As we discussed at this morning's hangout, Jacques took the action to put
together a strawman compatibility points document.  Would it be better to
wait for that document before we debate this further?

-- Zelaine

On Tue, Apr 12, 2016 at 4:39 PM, Jacques Nadeau <[email protected]> wrote:

> I agree with Paul, too. Perfect compatibility would be great. I recognize
> the issues that a version break could cause.  These are some of the issues
> that I believe require a version break to address:
> - Support nulls in lists.
> - Distinguish null maps from empty maps.
> - Distinguish null arrays from empty arrays.
> - Support sparse maps (analogous to Parquet maps instead of our current
> approach analogous to structs in Parquet lingo).
> - Clean up decimal and enable it by default.
> - Support full Avro <> Parquet roundtrip (and Parquet files generated by
> other tools).
> - Enable union type by default.
> - Improve performance execution performance of nullable values.
>
> I think these things need to be addressed in the 2.x line (let's say that
> is ~12 months). This is all about tradeoffs which is why I keep asking
> people to provide concrete impact. If you think at least one of these
> should be resolved, you're arguing for breaking wire compatibility between
> 1.x and 2.x.

• DATA:
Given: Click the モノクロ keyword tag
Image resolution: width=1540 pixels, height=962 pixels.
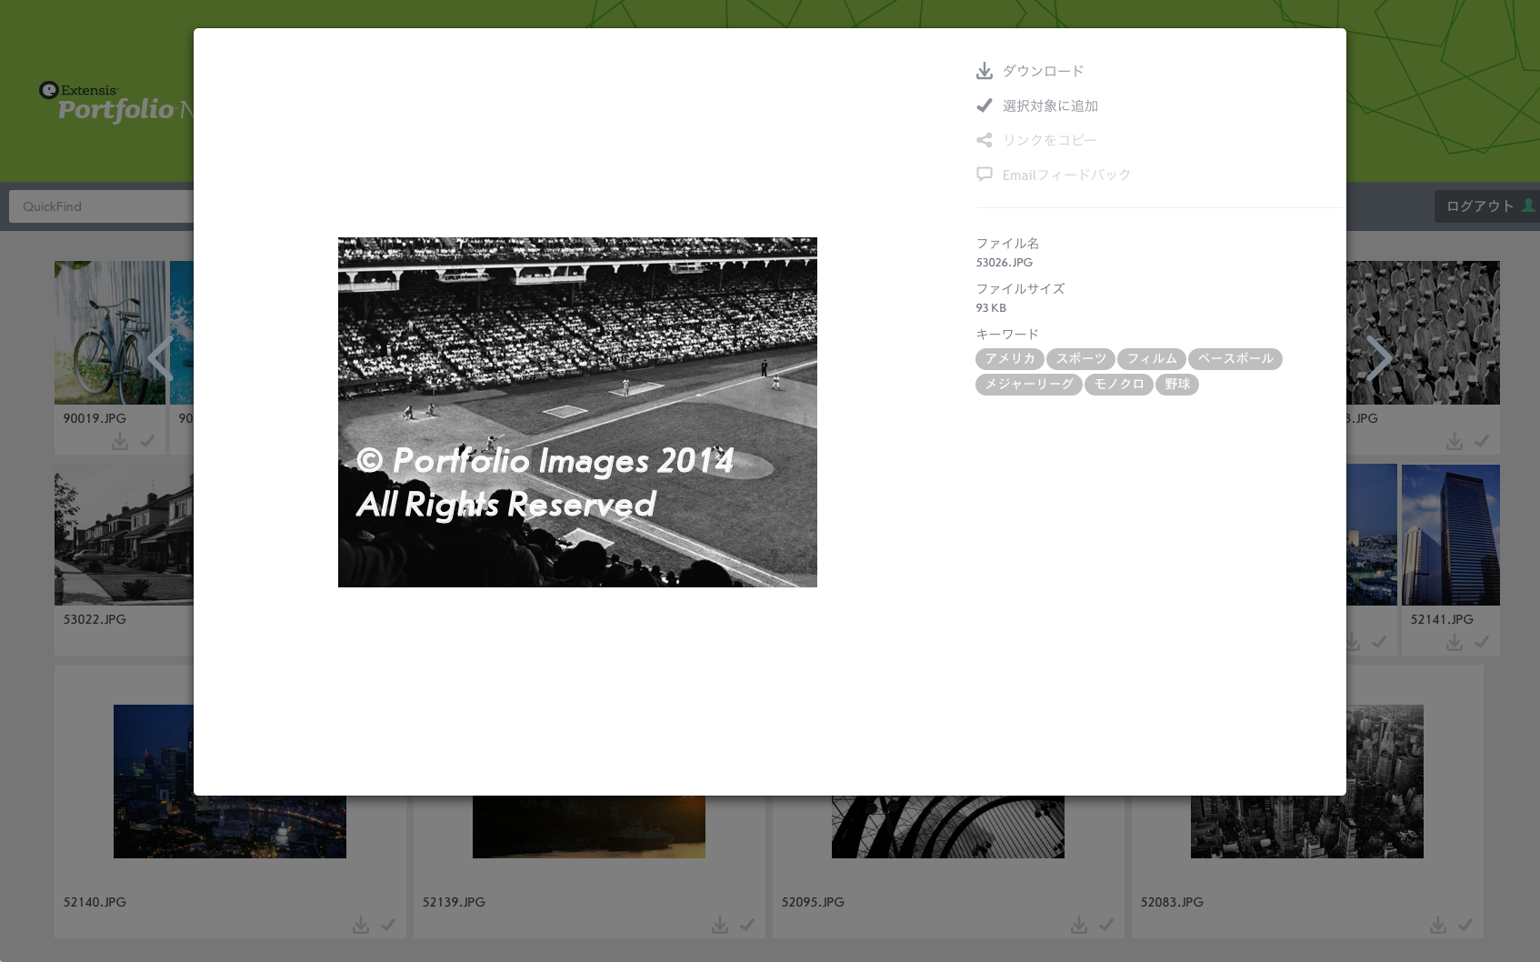Looking at the screenshot, I should [1118, 385].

• WORK TO COMPLETE:
1. List every issue that the quoted message in the email thread says requires a version break to address.
2. Rewrite the part of the email thread that opens with "As we discussed" and closes with "from empty maps.", putting "meeting" in place of "hangout".

• OUTPUTS IN ORDER:
1.
- Support nulls in lists.
- Distinguish null maps from empty maps.
- Distinguish null arrays from empty arrays.
- Support sparse maps (analogous to Parquet maps instead of the current approach analogous to structs in Parquet lingo).
- Clean up decimal and enable it by default.
- Support full Avro <> Parquet roundtrip (and Parquet files generated by other tools).
- Enable union type by default.
- Improve execution performance of nullable values.

2.
As we discussed at this morning's meeting, Jacques took the action to put
together a strawman compatibility points document.  Would it be better to
wait for that document before we debate this further?

-- Zelaine

On Tue, Apr 12, 2016 at 4:39 PM, Jacques Nadeau <[email protected]> wrote:

> I agree with Paul, too. Perfect compatibility would be great. I recognize
> the issues that a version break could cause.  These are some of the issues
> that I believe require a version break to address:
> - Support nulls in lists.
> - Distinguish null maps from empty maps.